用KNN做近似最近邻搜索,O(log n)时间复杂度:

    def get(self, question: str) -> str | None:
        vec = self._embed(question)
        vec_bytes = vec.astype(np.float32).tobytes()

        results = self.redis.ft("cache_idx").search(
            f"*=>[KNN 1 @embedding $vec AS score]",
            query_params={"vec": vec_bytes}
        )

        if results.docs:
            score = float(results.docs[0].score)
            similarity = 1 - score  # Redis返回距离,转为相似度
            if similarity >= self.threshold:
                return results.docs[0].answer
        return None

缓存写入

写入时附带TTL,热点问题自动续期:

    def put(self, question: str, answer: str, ttl: int = 86400):
        vec = self._embed(question)
        key = f"cache:{hash(question)}"
        self.redis.hset(key, mapping={
            "question": question,
            "answer": answer,
            "embedding": vec.astype(np.float32).tobytes()
        })
        self.redis.expire(key, ttl)

集成到业务

cache = SemanticCache(threshold=0.85)

async def ask(question: str) -> str:
    # 先查缓存
    cached = cache.get(question)
    if cached:
        logger.info(f"Cache hit for: {question}")
        return cached

    # 缓存未命中,调LLM
    response = await llm.chat(question)

    # 写入缓存
    cache.put(question, response)
    return response

阈值调优

相似度阈值是最关键的参数。
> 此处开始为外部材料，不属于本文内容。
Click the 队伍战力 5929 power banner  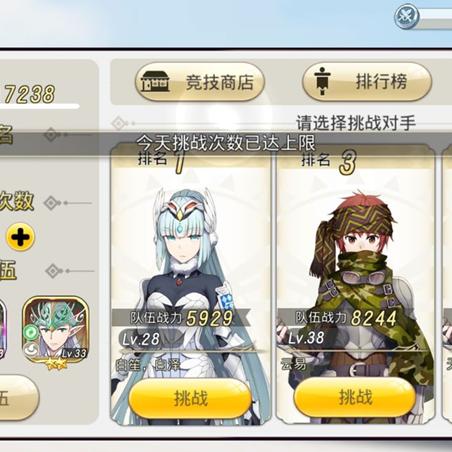pyautogui.click(x=182, y=318)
太低会误命中(答非所问),太高会漏掉语义相同的变体。

阈值    命中率    误命中率    推荐场景
0.95    45%      <0.1%     医疗/法律等高精度场景
0.85    72%      ~1%       客服/FAQ(推荐)
0.75    85%      ~5%       闲聊机器人
0.65    92%      ~15%      不推荐

实际调优方法:收集一批历史问答,人工标注哪些应该命中、哪些不应该,然后网格搜索找最优阈值。

def evaluate_threshold(pairs, thresholds):
    for t in thresholds:
        cache = SemanticCache(threshold=t)
        hits, false_hits = 0, 0
        for q, expected_answer in pairs:
            cached = cache.get(q)
            if cached:
                if cached == expected_answer:
                    hits += 1
                else:
                    false_hits += 1
        print(f"阈值={t}: 命中率={hits/len(pairs):.1%}, 误命中={false_hits/len(pairs):.1%}")

缓存失效策略

不是所有问题都适合缓存。时间敏感的问题需要特殊处理:

import re

NO_CACHE_PATTERNS = [
    r"今天", r"现在", r"最新", r"实时",
    r"\d{4}年\d{1,2}月",  # 具体日期
]

def should_cache(question: str) -> bool:
    for pattern in NO_CACHE_PATTERNS:
        if re.search(pattern, question):
            return False
    return True

另外加一个手动清缓存的接口,答案过期时主动删除:

    def invalidate(self, question: str):
        """精确删除某个缓存"""
        key = f"cache:{hash(question)}"
        self.redis.delete(key)

    def invalidate_pattern(self, keyword: str):
        """按关键词批量删除"""
        results = self.redis.ft("cache_idx").search(
            f"@question:*{keyword}*"
        )
        for doc in results.docs:
            self.redis.delete(doc.id)

性能数据

在生产环境跑了30天,数据如下:

总请求量:      120,000
缓存命中:       89,400 (74.5%)
LLM调用节省:    89,400 次
平均响应时间:
  缓存命中:     52ms
  缓存未命中:   1,840ms
API成本节省:    ~¥3,600/月(按GPT-4o计费)

写在最后

语义缓存本质上是用空间换时间、用向量距离换调用成本。实现不复杂,但效果很实在——尤其是客服、FAQ这类重复率高的场景。

唯一的坑是阈值调优,建议先上线观察一周,根据误命中反馈逐步收紧。另外记得给缓存加监控,命中率跌破60%就要排查是不是用户提问分布变了。